Stored data entries
________

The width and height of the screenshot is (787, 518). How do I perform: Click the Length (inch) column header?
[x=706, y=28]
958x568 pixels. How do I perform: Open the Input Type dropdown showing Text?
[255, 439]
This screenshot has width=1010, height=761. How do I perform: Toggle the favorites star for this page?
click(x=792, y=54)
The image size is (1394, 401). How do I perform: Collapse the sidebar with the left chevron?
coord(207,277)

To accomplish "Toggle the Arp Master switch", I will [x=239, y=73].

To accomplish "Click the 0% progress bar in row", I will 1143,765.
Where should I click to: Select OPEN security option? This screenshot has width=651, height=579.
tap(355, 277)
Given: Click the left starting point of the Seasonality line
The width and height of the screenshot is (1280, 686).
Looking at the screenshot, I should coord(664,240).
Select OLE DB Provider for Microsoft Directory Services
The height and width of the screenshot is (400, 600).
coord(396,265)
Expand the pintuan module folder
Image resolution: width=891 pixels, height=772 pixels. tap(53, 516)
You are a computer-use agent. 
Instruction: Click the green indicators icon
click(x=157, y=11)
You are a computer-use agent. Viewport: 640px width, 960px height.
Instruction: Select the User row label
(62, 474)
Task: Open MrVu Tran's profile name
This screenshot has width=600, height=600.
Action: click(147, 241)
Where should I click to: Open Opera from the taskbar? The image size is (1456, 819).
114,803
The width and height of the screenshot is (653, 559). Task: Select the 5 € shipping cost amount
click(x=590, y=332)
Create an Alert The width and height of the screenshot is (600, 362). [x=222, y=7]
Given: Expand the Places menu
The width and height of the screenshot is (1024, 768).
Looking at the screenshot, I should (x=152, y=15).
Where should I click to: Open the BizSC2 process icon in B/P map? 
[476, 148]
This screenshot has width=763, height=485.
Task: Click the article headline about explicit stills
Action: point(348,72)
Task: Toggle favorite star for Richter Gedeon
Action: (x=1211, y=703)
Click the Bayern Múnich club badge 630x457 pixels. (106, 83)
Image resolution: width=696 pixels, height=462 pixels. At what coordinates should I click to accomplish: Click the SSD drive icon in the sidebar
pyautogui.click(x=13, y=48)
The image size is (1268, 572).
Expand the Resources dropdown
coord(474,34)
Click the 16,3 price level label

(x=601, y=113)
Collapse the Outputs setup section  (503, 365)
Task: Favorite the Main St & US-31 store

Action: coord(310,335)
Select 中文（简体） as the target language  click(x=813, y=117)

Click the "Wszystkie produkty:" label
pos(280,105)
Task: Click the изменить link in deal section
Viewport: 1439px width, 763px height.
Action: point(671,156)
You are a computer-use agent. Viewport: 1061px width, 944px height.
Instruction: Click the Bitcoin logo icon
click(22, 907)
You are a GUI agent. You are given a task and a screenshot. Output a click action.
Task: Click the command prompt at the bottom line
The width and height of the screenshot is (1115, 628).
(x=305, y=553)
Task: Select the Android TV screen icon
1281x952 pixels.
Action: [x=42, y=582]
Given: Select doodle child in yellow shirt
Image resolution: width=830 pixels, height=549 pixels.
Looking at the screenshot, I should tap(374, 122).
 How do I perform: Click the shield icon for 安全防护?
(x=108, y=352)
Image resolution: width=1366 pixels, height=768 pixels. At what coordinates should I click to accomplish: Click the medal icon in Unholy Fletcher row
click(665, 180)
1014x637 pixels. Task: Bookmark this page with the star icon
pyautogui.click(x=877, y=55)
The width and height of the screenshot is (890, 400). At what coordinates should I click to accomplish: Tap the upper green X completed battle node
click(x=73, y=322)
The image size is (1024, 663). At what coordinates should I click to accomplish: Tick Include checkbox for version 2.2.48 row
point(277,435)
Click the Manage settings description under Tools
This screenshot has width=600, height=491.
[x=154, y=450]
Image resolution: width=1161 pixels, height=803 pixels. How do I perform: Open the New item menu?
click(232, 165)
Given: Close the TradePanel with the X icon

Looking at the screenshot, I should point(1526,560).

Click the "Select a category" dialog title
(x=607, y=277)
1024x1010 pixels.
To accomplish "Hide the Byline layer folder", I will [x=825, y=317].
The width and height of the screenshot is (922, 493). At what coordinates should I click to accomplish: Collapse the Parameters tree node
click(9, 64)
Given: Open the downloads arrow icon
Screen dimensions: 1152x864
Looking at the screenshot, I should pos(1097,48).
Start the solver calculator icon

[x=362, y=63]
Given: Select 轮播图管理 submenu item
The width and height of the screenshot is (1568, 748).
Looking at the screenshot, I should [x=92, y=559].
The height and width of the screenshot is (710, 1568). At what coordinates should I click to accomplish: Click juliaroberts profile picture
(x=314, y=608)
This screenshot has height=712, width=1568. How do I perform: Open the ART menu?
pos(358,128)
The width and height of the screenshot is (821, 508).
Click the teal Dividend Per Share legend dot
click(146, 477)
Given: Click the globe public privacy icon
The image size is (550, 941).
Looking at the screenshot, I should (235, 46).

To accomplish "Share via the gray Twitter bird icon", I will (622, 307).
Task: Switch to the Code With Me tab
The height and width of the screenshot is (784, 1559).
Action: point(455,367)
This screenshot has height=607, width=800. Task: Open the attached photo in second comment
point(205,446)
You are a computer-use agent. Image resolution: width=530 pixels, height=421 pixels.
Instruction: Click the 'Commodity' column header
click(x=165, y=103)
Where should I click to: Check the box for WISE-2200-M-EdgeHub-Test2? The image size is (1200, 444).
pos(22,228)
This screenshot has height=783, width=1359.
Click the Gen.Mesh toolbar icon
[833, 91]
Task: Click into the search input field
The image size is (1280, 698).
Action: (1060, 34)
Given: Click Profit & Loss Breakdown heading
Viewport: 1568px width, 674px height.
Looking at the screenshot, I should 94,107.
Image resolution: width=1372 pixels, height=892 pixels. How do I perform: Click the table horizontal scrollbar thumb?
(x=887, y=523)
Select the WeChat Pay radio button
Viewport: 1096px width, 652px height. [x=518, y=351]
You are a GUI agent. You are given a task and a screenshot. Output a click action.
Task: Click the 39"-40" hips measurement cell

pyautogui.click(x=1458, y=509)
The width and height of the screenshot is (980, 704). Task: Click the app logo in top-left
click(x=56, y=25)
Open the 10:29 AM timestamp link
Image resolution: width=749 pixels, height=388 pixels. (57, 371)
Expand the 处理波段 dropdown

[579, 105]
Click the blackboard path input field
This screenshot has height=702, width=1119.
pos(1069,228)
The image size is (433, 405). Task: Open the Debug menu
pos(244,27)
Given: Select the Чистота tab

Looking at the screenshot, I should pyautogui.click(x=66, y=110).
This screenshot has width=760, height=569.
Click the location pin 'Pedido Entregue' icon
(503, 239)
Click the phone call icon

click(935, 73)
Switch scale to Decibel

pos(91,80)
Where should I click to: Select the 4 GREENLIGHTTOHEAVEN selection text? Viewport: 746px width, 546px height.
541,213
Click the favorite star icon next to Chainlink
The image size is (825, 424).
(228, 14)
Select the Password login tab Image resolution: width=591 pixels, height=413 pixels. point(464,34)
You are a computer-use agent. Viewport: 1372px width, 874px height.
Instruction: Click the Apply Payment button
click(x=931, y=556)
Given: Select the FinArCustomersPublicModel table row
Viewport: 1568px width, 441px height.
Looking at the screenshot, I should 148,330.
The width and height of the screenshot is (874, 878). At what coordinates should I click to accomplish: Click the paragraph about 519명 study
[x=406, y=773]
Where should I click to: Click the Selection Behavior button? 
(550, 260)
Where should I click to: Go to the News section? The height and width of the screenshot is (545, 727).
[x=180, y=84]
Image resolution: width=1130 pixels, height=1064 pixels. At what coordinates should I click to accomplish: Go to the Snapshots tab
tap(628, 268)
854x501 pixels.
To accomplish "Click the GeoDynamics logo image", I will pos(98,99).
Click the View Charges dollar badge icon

________

> **EXERCISE**
Return each entry without altering a single word.

> **ANSWER BELOW**
The width and height of the screenshot is (787, 518). How do I perform: Click the Length (inch) column header?
[x=706, y=28]
958x568 pixels. How do I perform: Open the Input Type dropdown showing Text?
[255, 439]
This screenshot has width=1010, height=761. How do I perform: Toggle the favorites star for this page?
click(x=792, y=54)
The image size is (1394, 401). How do I perform: Collapse the sidebar with the left chevron?
coord(207,277)

To accomplish "Toggle the Arp Master switch", I will [x=239, y=73].

To accomplish "Click the 0% progress bar in row", I will 1143,765.
Where should I click to: Select OPEN security option? This screenshot has width=651, height=579.
tap(355, 277)
Given: Click the left starting point of the Seasonality line
The width and height of the screenshot is (1280, 686).
Looking at the screenshot, I should coord(664,240).
Select OLE DB Provider for Microsoft Directory Services
The height and width of the screenshot is (400, 600).
coord(396,265)
Expand the pintuan module folder
Image resolution: width=891 pixels, height=772 pixels. tap(53, 516)
You are a computer-use agent. 
Instruction: Click the green indicators icon
click(x=157, y=11)
You are a computer-use agent. Viewport: 640px width, 960px height.
Instruction: Select the User row label
(62, 474)
Task: Open MrVu Tran's profile name
This screenshot has width=600, height=600.
Action: click(147, 241)
Where should I click to: Open Opera from the taskbar? The image size is (1456, 819).
114,803
The width and height of the screenshot is (653, 559). Task: Select the 5 € shipping cost amount
click(x=590, y=332)
Create an Alert The width and height of the screenshot is (600, 362). [x=222, y=7]
Given: Expand the Places menu
The width and height of the screenshot is (1024, 768).
Looking at the screenshot, I should (x=152, y=15).
Where should I click to: Open the BizSC2 process icon in B/P map? 
[476, 148]
This screenshot has width=763, height=485.
Task: Click the article headline about explicit stills
Action: point(348,72)
Task: Toggle favorite star for Richter Gedeon
Action: (x=1211, y=703)
Click the Bayern Múnich club badge 630x457 pixels. (106, 83)
Image resolution: width=696 pixels, height=462 pixels. At what coordinates should I click to accomplish: Click the SSD drive icon in the sidebar
pyautogui.click(x=13, y=48)
The image size is (1268, 572).
Expand the Resources dropdown
coord(474,34)
Click the 16,3 price level label

(x=601, y=113)
Collapse the Outputs setup section  (503, 365)
Task: Favorite the Main St & US-31 store

Action: coord(310,335)
Select 中文（简体） as the target language  click(x=813, y=117)

Click the "Wszystkie produkty:" label
pos(280,105)
Task: Click the изменить link in deal section
Viewport: 1439px width, 763px height.
Action: point(671,156)
You are a computer-use agent. Viewport: 1061px width, 944px height.
Instruction: Click the Bitcoin logo icon
click(22, 907)
You are a GUI agent. You are given a task and a screenshot. Output a click action.
Task: Click the command prompt at the bottom line
The width and height of the screenshot is (1115, 628).
(x=305, y=553)
Task: Select the Android TV screen icon
1281x952 pixels.
Action: [x=42, y=582]
Given: Select doodle child in yellow shirt
Image resolution: width=830 pixels, height=549 pixels.
Looking at the screenshot, I should tap(374, 122).
 How do I perform: Click the shield icon for 安全防护?
(x=108, y=352)
Image resolution: width=1366 pixels, height=768 pixels. At what coordinates should I click to accomplish: Click the medal icon in Unholy Fletcher row
click(665, 180)
1014x637 pixels. Task: Bookmark this page with the star icon
pyautogui.click(x=877, y=55)
The width and height of the screenshot is (890, 400). At what coordinates should I click to accomplish: Tap the upper green X completed battle node
click(x=73, y=322)
The image size is (1024, 663). At what coordinates should I click to accomplish: Tick Include checkbox for version 2.2.48 row
point(277,435)
Click the Manage settings description under Tools
This screenshot has width=600, height=491.
[x=154, y=450]
Image resolution: width=1161 pixels, height=803 pixels. How do I perform: Open the New item menu?
click(232, 165)
Given: Close the TradePanel with the X icon

Looking at the screenshot, I should point(1526,560).

Click the "Select a category" dialog title
(x=607, y=277)
1024x1010 pixels.
To accomplish "Hide the Byline layer folder", I will [x=825, y=317].
The width and height of the screenshot is (922, 493). At what coordinates should I click to accomplish: Collapse the Parameters tree node
click(9, 64)
Given: Open the downloads arrow icon
Screen dimensions: 1152x864
Looking at the screenshot, I should pos(1097,48).
Start the solver calculator icon

[x=362, y=63]
Given: Select 轮播图管理 submenu item
The width and height of the screenshot is (1568, 748).
Looking at the screenshot, I should [x=92, y=559].
The height and width of the screenshot is (710, 1568). At what coordinates should I click to accomplish: Click juliaroberts profile picture
(x=314, y=608)
This screenshot has height=712, width=1568. How do I perform: Open the ART menu?
pos(358,128)
The width and height of the screenshot is (821, 508).
Click the teal Dividend Per Share legend dot
click(146, 477)
Given: Click the globe public privacy icon
The image size is (550, 941).
Looking at the screenshot, I should (235, 46).

To accomplish "Share via the gray Twitter bird icon", I will (622, 307).
Task: Switch to the Code With Me tab
The height and width of the screenshot is (784, 1559).
Action: point(455,367)
This screenshot has height=607, width=800. Task: Open the attached photo in second comment
point(205,446)
You are a computer-use agent. Image resolution: width=530 pixels, height=421 pixels.
Instruction: Click the 'Commodity' column header
click(x=165, y=103)
Where should I click to: Check the box for WISE-2200-M-EdgeHub-Test2? The image size is (1200, 444).
pos(22,228)
This screenshot has height=783, width=1359.
Click the Gen.Mesh toolbar icon
[833, 91]
Task: Click into the search input field
The image size is (1280, 698).
Action: (1060, 34)
Given: Click Profit & Loss Breakdown heading
Viewport: 1568px width, 674px height.
Looking at the screenshot, I should 94,107.
Image resolution: width=1372 pixels, height=892 pixels. How do I perform: Click the table horizontal scrollbar thumb?
(x=887, y=523)
Select the WeChat Pay radio button
Viewport: 1096px width, 652px height. [x=518, y=351]
You are a GUI agent. You are given a task and a screenshot. Output a click action.
Task: Click the 39"-40" hips measurement cell

pyautogui.click(x=1458, y=509)
The width and height of the screenshot is (980, 704). Task: Click the app logo in top-left
click(x=56, y=25)
Open the 10:29 AM timestamp link
Image resolution: width=749 pixels, height=388 pixels. (57, 371)
Expand the 处理波段 dropdown

[579, 105]
Click the blackboard path input field
This screenshot has height=702, width=1119.
pos(1069,228)
The image size is (433, 405). Task: Open the Debug menu
pos(244,27)
Given: Select the Чистота tab

Looking at the screenshot, I should pyautogui.click(x=66, y=110).
This screenshot has width=760, height=569.
Click the location pin 'Pedido Entregue' icon
(503, 239)
Click the phone call icon

click(935, 73)
Switch scale to Decibel

pos(91,80)
Where should I click to: Select the 4 GREENLIGHTTOHEAVEN selection text? Viewport: 746px width, 546px height.
541,213
Click the favorite star icon next to Chainlink
The image size is (825, 424).
(228, 14)
Select the Password login tab Image resolution: width=591 pixels, height=413 pixels. point(464,34)
You are a computer-use agent. Viewport: 1372px width, 874px height.
Instruction: Click the Apply Payment button
click(x=931, y=556)
Given: Select the FinArCustomersPublicModel table row
Viewport: 1568px width, 441px height.
Looking at the screenshot, I should 148,330.
The width and height of the screenshot is (874, 878). At what coordinates should I click to accomplish: Click the paragraph about 519명 study
[x=406, y=773]
Where should I click to: Click the Selection Behavior button? 
(550, 260)
Where should I click to: Go to the News section? The height and width of the screenshot is (545, 727).
[x=180, y=84]
Image resolution: width=1130 pixels, height=1064 pixels. At what coordinates should I click to accomplish: Go to the Snapshots tab
tap(628, 268)
854x501 pixels.
To accomplish "Click the GeoDynamics logo image", I will pos(98,99).
Click the View Charges dollar badge icon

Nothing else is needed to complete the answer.